VQOTW: Restaurants providing delivered takeaways – Priyesh Mistry

My client has several eat-in dessert parlours that have been closed since March due to the coronavirus pandemic.  Like many others in the restaurant/catering sector, the client has changed their business model, and is now providing a delivery-only takeaway service?

Customers will be able order from a limited menu including warm crepes and waffles served with cream or chocolate sauce, ice cream tubs, a selection of cream cakes, hot drinks and milkshakes. The crepes and waffles are best eaten hot and will be delivered in heat retaining packaging. They will also charge a flat £5 delivery fee for each order. Before the pandemic, the client accounted for VAT at the standard rate of 20% on all sales. Will they need to account for standard rate VAT on the takeaway sales? What is the liability of the delivery fee?

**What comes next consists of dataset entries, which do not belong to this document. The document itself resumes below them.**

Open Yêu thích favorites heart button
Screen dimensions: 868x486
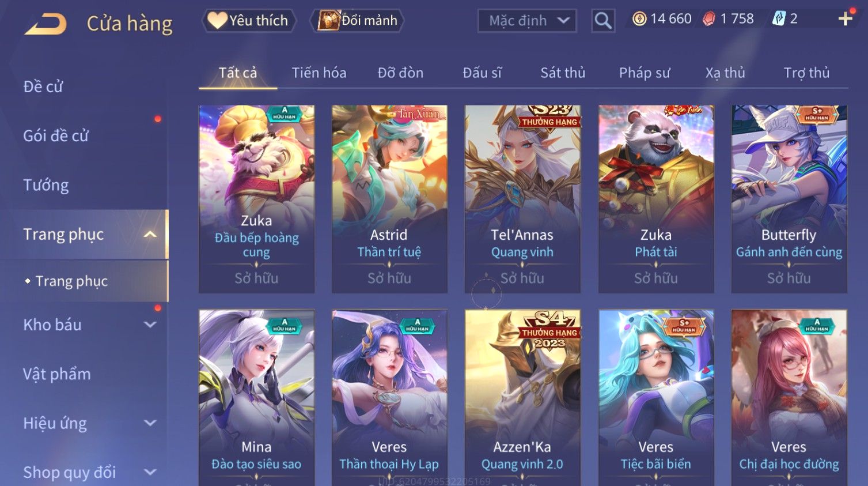coord(248,21)
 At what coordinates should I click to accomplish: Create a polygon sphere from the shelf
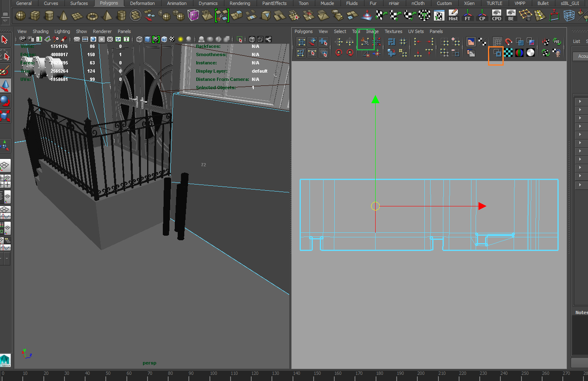click(x=20, y=16)
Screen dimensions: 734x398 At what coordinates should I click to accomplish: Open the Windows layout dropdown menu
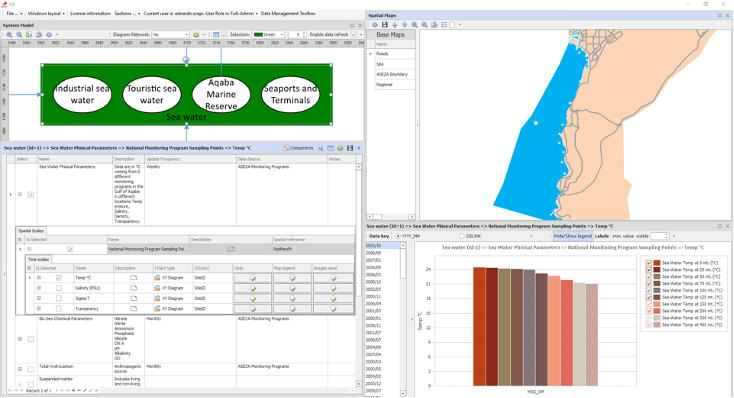[x=46, y=14]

Since providing the delivery-only service many customers making payment with cash do not require /want us to give change. How should we treat the retained change?

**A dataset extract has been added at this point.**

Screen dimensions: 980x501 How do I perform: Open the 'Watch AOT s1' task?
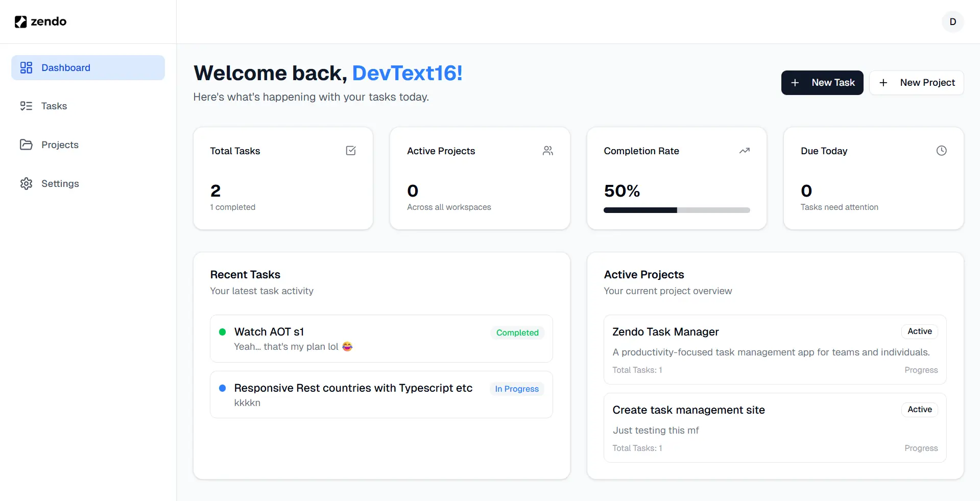tap(269, 332)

A) All supplies of desserts and drinks (irrespective of whether they are hot or cold) for consumption on a client’s premises are treated as supplies of catering; a standard rated supply. Dine-in supplies are seen to have a significant element of service, rather than merely a supply of food. On the basis that your client only provided food to be eaten-in prior to the pandemic, all their supplies would have been correctly treated as standard rated catering.

Now that your client is providing solely takeaway desserts and drinks, consideration need to be given as to whether the supplies still fall withing the definition of standard rated catering. If there is no supply of catering, the applicable VAT rate will be based on the liability of the food item itself. Information on what HMRC consider to be a supply of catering can be found in VAT Notice 709/1 Catering and Takeaway Food, and the liability of food is covered in VAT Notice 701/14 Food Products.

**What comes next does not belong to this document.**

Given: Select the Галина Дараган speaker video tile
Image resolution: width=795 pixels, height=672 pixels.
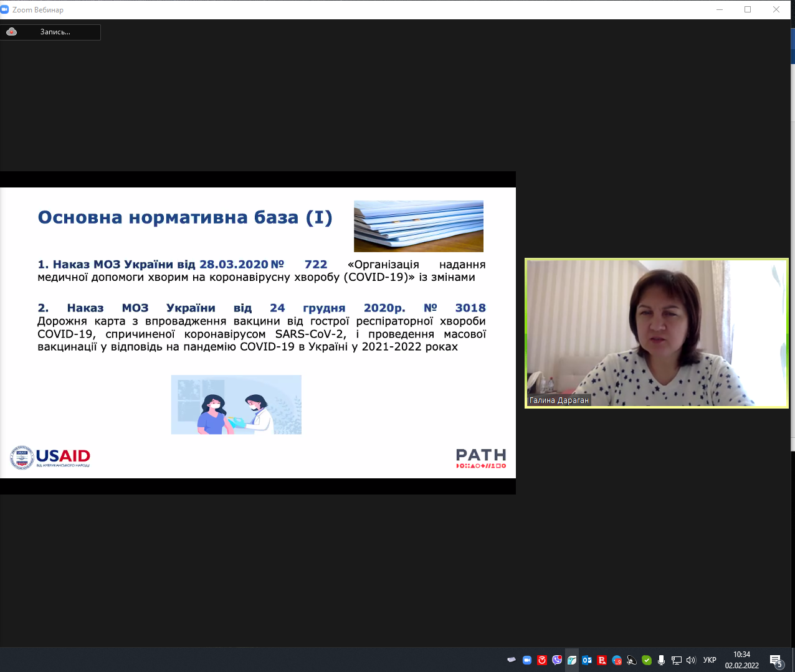Looking at the screenshot, I should [x=657, y=333].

The liability of the specific products supplied by your client are as follow: –

Warm Crepes and Waffles – the supply of ready to eat hot food is catering – therefore the supply of the waffle /crepe and its toppings with be standard rated. See section 4 of Notice 709/1

Ice Cream Tubs – Ice cream is standard rated – See Notice 701/14 para 3.5. It is one of the food items excluded from zero rating.

Hot Drinks – as with hot food these are supplies of catering and standard rated.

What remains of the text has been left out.